The Investment U E-Letter: Issue # 397
Thursday, December 23, 2004

Everything You Learned About Investing Is Wrong
By Dr. Steve Sjuggerud, President, Investment U

“Alas, the [old "normal"] theory is elegant but flawed, as anyone who lived through the booms and busts of the 1990s can now see.” Benoit Mandelbrot

The 20th century was an off-the-charts calamitous era in stock markets…

“Or perhaps our assumptions were wrong…” says Benoit Mandelbrot, who invented an entire field of mathematics.

Mandelbrot says the entire field of investment analysis is “founded on a few shaky myths.” Basically, everything you’ve learned about investments is completely wrong, as it’s been built on faulty assumptions.

Mandelbrot’s findings are scandalous He rakes Wall Street with this idea from his new book, The (Mis)Behavior of Markets. Specifically, Mandelbrot says that the accepted wisdom substantially underestimates the potential for loss. In plain English, financial markets don’t follow a “normal” pattern.

A few examples…

  • If the market followed a “normal” pattern based on statistics over the last century, “there should be 58 days when the Dow moved more than 3.4%.” Instead, Mandelbrot found “there were 1,001.”
  • Similarly, the “normal” assumption of Wall Street suggests “six days of index swings beyond 4.5%; in fact there were 366…”
  • More from Mandelbrot: “Index swings of more than 7% should come once every 300,000 years; in fact the 20th century saw 48 such days.”

So Wall Street’s basic assumption, that everything should fit as “normal,” is wrong. Where to from here? Let’s take a look…

Two Findings That Rock the Establishment

“Normal” is what the academics want. It’s what all the work they’ve done is based on.

For example, the “normal” assumption by academics is that “yesterday’s price change does not influence today…’s each price change is independent from the last.”

Another theory based on “normal” is the efficient market theory that markets won’t boom or bust because markets are efficient they are correctly priced at basically every moment.

Hogwash, says Mandelbrot.

The accepted wisdom says that prices move randomly. Mandelbrot says price changes are not random… “Today, in fact, does influence tomorrow…”

“If prices take a big leap up or down now, there is a measurably greater likelihood that they will move just as violently the next day… Whatever the explanation, we can confirm the phenomenon exists – and it contradicts the [normal] model.”

What We Need to Know

Early on in the book (page 20), Mandelbrot lets us in on what we need to know about how markets differ from popular perception:

  • MARKETS ARE RISKY. Much riskier than most imagine
  • TROUBLE RUNS IN STREAKS. Contrary to the accepted wisdom that stocks move randomly, big moves are often followed by big moves.
  • MARKETS HAVE A PERSONALITY. Markets are driven by the actions of people, not by fundamentals, wars, etc.
  • MARKETS MISLEAD. Investors love to find patterns and statistical mirages where none exist.

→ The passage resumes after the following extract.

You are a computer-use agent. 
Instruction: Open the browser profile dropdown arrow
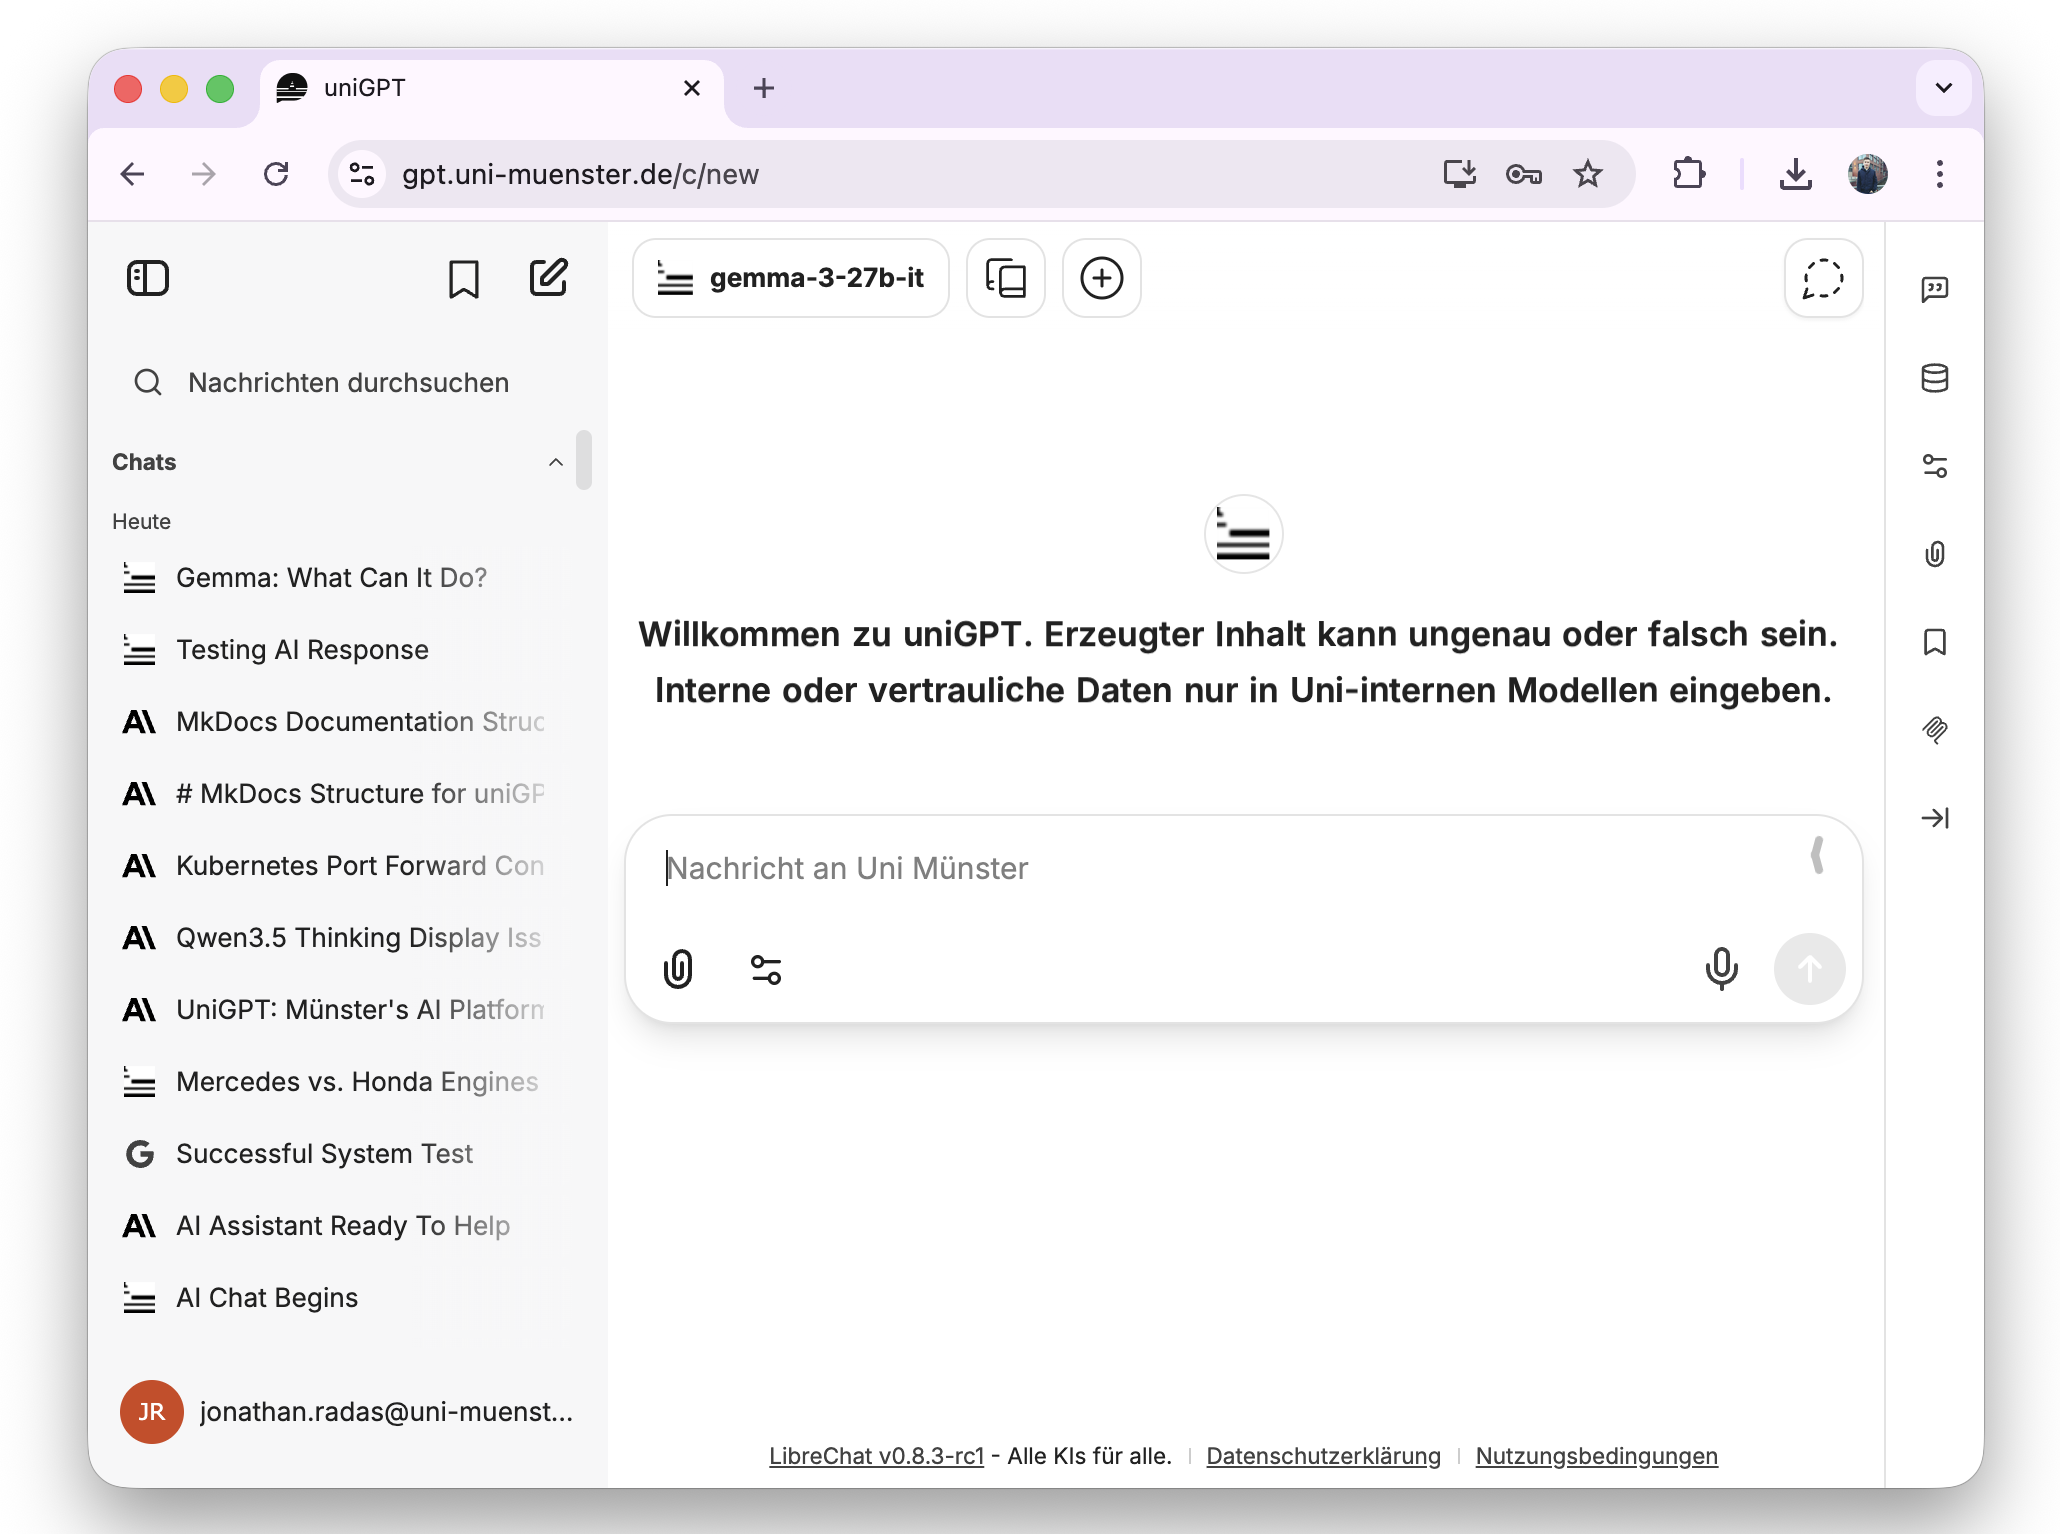pos(1943,87)
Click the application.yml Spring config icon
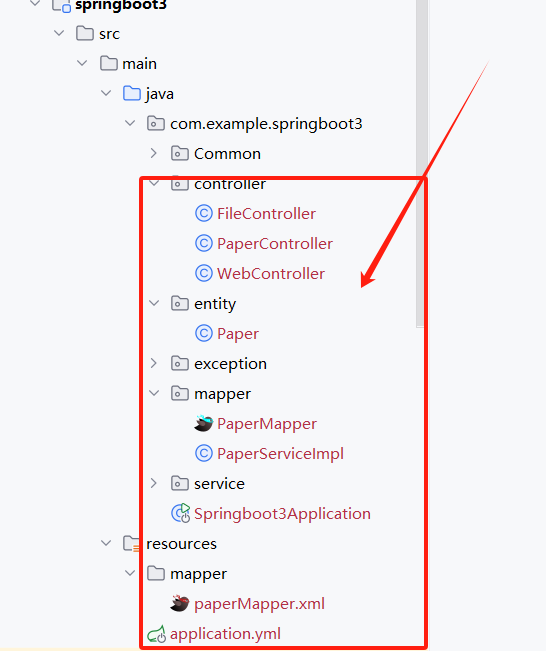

You might find Mandelbrot’s book a bit technical, or you might find these points a bit obvious from your own experience. But this 80-year-old founder of fractal geometry really sticks it to Wall Street in this book. I love it.

We’ll all be winners from his efforts, as his influence will likely cause Wall Street to better estimate the risk you take whenever you buy a stock or shuffle your portfolio.

If you’re interested in these things, read Mandelbrot’s book, The (Mis)Behavior of Markets. If you’re not so interested, at least realize that the financial establishment has made a big mistake in estimating the risk in your portfolio

You can lose more money than Wall Street previously thought or wanted to admit.

Thank you, Benoit Mandelbrot, for sticking it to the establishment. We’ll all be better off for your efforts.